Thursday, March 24, 2011

Featured Musicians: The Nitty Gritty Dirt Band

     Growing up, my dad made it something of a crime to say you liked country music. Given the overabundance of artists like Billy Ray Cyrus, LeAnnn Rhymes, and Clint Black, I can’t say I blame him, but to condemn the genre categorically would mandate, among other tragedies, the loss of the Nitty Gritty Dirt Band, which specialized in building bridges between markedly divergent musical tastes.
     The incredible popularity of their landmark 1974 release Will the Circle Be Unbroken pulled off the unlikely feat of spanning the gulf between Nasvhille and Woodstock. Devotees of Led Zeppelin and Jefferson Airplane found new targets of idolatry in the likes of Hank Williams and the Carter Family, and this at a time when the cultural bases associated with the respective genres had become as polarized as any liberal/conservative divide before and after.
     Indeed, the band became less renowned as a musical unit than an excuse for some of the greatest artists in America to get together and play, a trend that continued with two subsequent volumes of Circle, the first released in 1989, and the second in 2002.
     By virtue of its being the first recording I discovered, Volume III is the album closest to my heart, conjoining the classically diverse talents of Willie Nelson, Taj Mahal, Alison Krauss, Johnny Cash, and Tom Petty, not to mention folk legend and repeat performer Doc Watson, and banjo virtuoso Earl Scruggs.

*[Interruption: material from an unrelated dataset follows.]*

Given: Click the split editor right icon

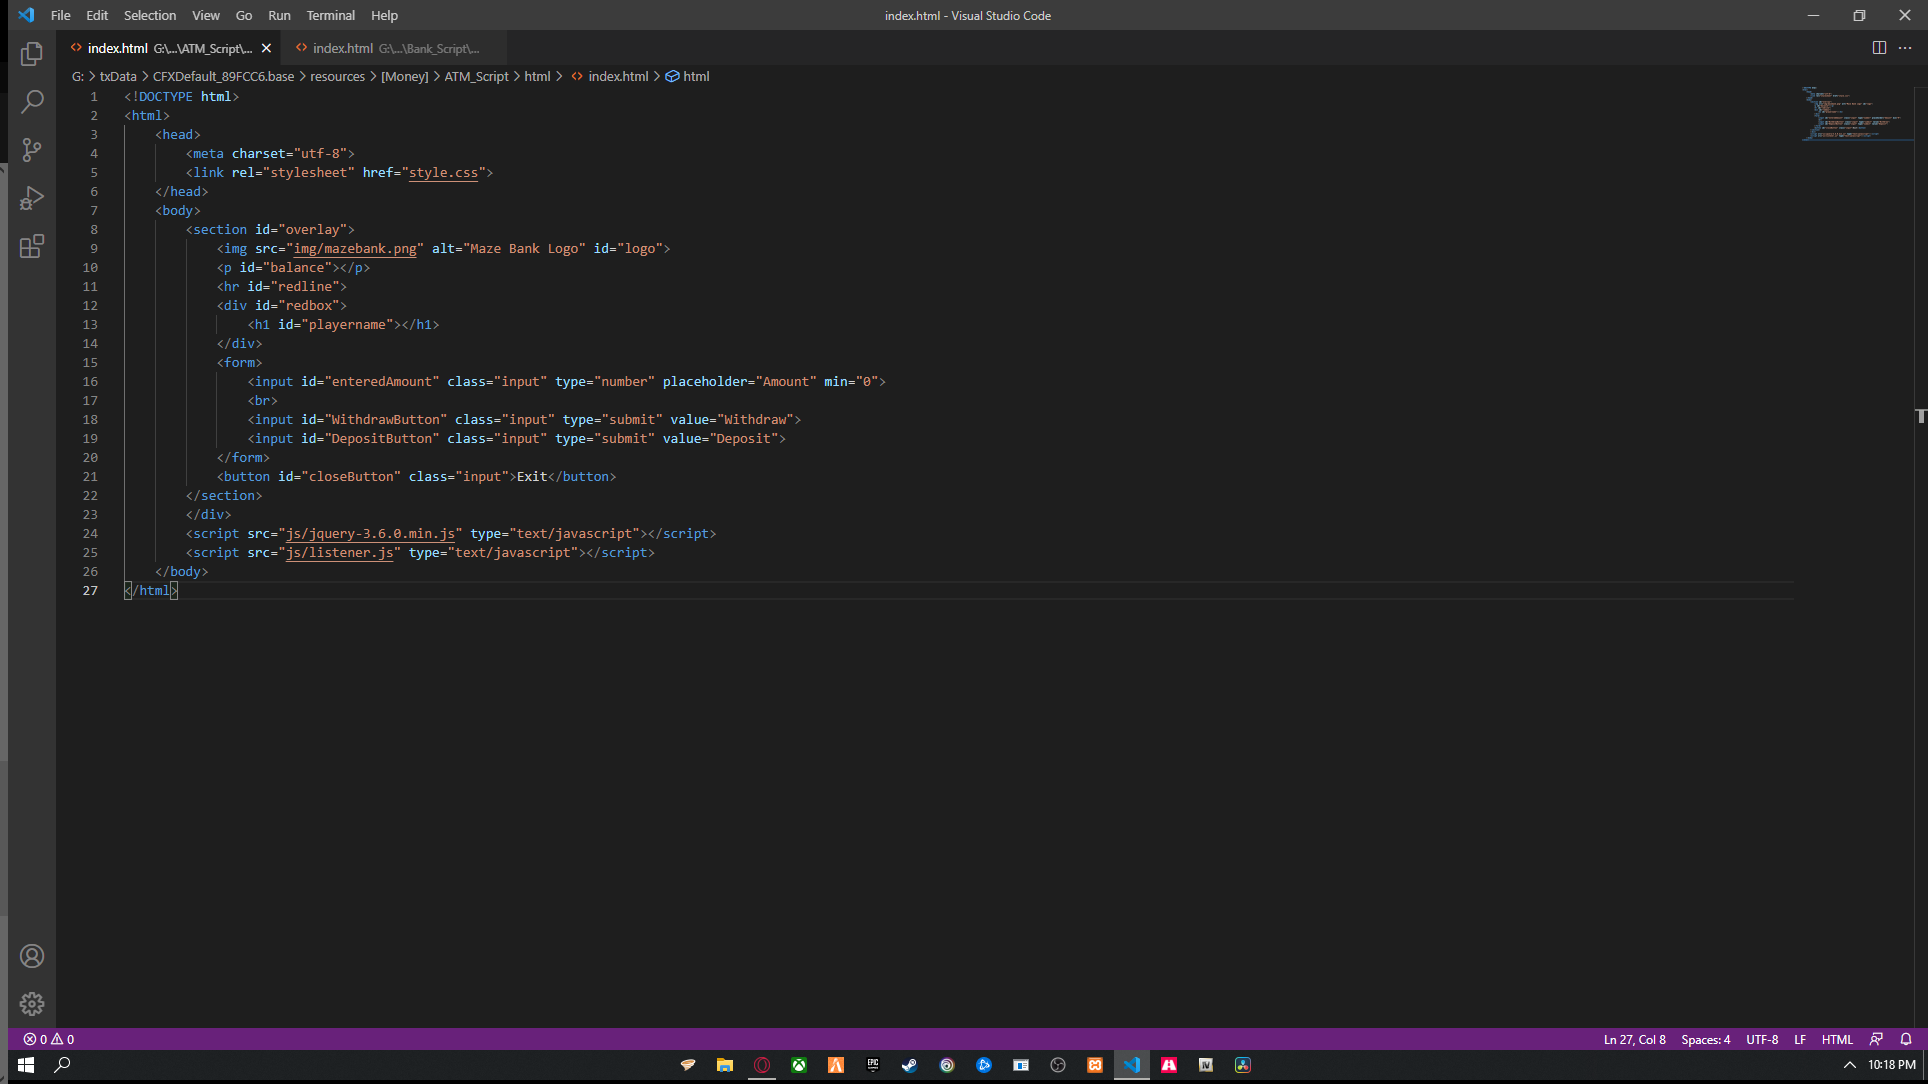Looking at the screenshot, I should tap(1879, 48).
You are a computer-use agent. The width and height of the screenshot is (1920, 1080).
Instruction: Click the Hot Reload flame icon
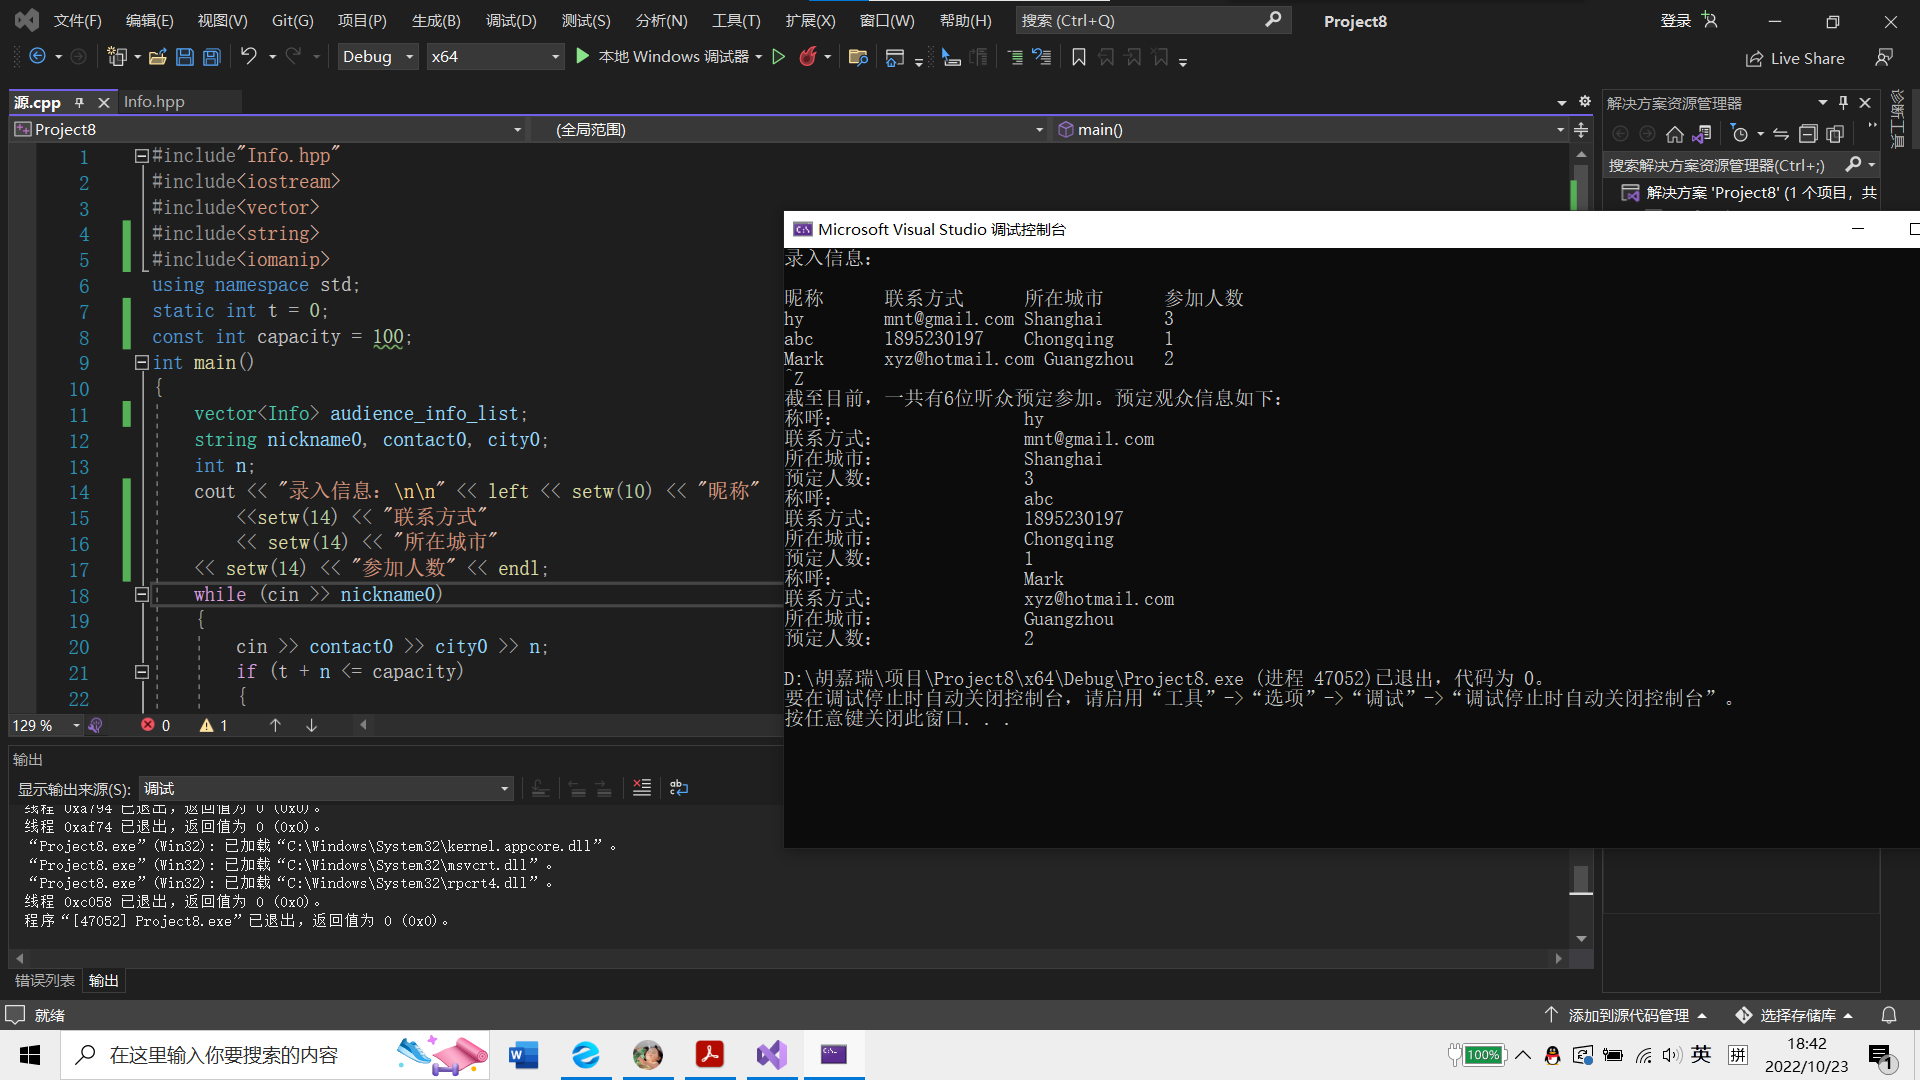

     Writing in the record jacket for Volume III, music critic Jack Hurst makes an interesting observation:
     “In startling contrast to the period of the first album, though, the post-Sept. 11 era of this new third one is a time of national unity rather than division. The chasm increasingly to be faced now is one of years, those decades and epochs that stretch ever further between country music’s present and a past fading into the mists of history. Yet again, the Nitty Gritty Dirt Band has built a bridge.”
     Needless to say, the unity Mr. Hurst perceived in 2002 would quickly disintegrate, with liberals and conservatives again staking such wildly disparate territories that they’ve created whole cultures of mutual exclusion. It leads me to wonder if perhaps a Volume IV might be in order, one that could prove, as the first volume did, America’s ability to cohabit the grooves of a record.